Ok i think I understand - it's because several leaf's of the tree (the accounts that correspond directly to a posting) end up in the same branch, but the amount is not updated cumulatively?
Anyway, you could retry you original approach - that is, us a cursor (LOL, rembering your subject title). What I mean is this: In the original post the problem was with the recursion. You managed to get rid of that so now you can properly define the set you need to update in a single query. Ok, now the update itself is giving you a problem, because the amounts are not accumulated (never thought of that btw). Now, what I want to propose is something like this:
1) set up a cusor using this new set, eg:
declare csr_account cursor for
select a2.id as account_to_update
, p.amount
, if(a1.id = a2.id, false,true) as balancewsubs -- note: you could write this as (a1.id!=a2.id), but i like it better explicit
from postings p
inner join acclist a1
on p.account = a1.id
inner join acclist a2
on a1.lft >= a2.lft
and a1.rgt <= a2.rgt
;
2) loop through this cursor, record by record and do a
fetch csr_account into v_id, v_amount, v_wsubs
3) suppose you inside the loop, perform an update like this:
update acclist
set balance = if (v_wsubs, balance,balance + v_amount)

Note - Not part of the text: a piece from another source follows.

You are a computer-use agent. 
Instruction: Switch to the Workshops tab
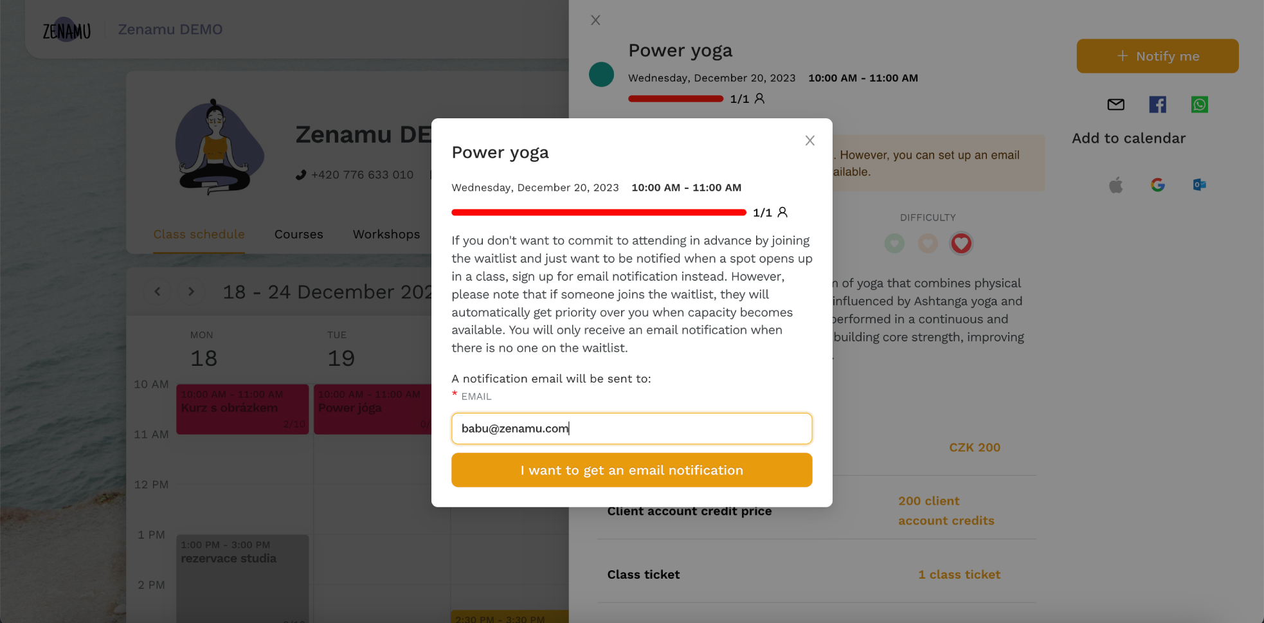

, balancewsubs = if (v_wsubs, balancewsubs + v_amount, balancewsubs)
where id = v_id
;
and see how that performs.
>
> Problem being that I cant use the same table in a
> sub query. So eventually I have a statement after
> it to calculate the balancewsubs and insert it
> into another table. Then another statement that
> takes the balancewsubs out of the temporary table
> and puts it back in the correct place.
>
> It works fast (about 3 seconds instead of the
> original 25) but if anyone knows of a way to get
> round this "same table sub query limit" please let
> me know.
I think your handling (temp table ) is appropriate for this situation. I find this subquery restriction a pain too.
Edited 1 time(s). Last edit at 02/01/2006 04:03PM by Roland Bouman.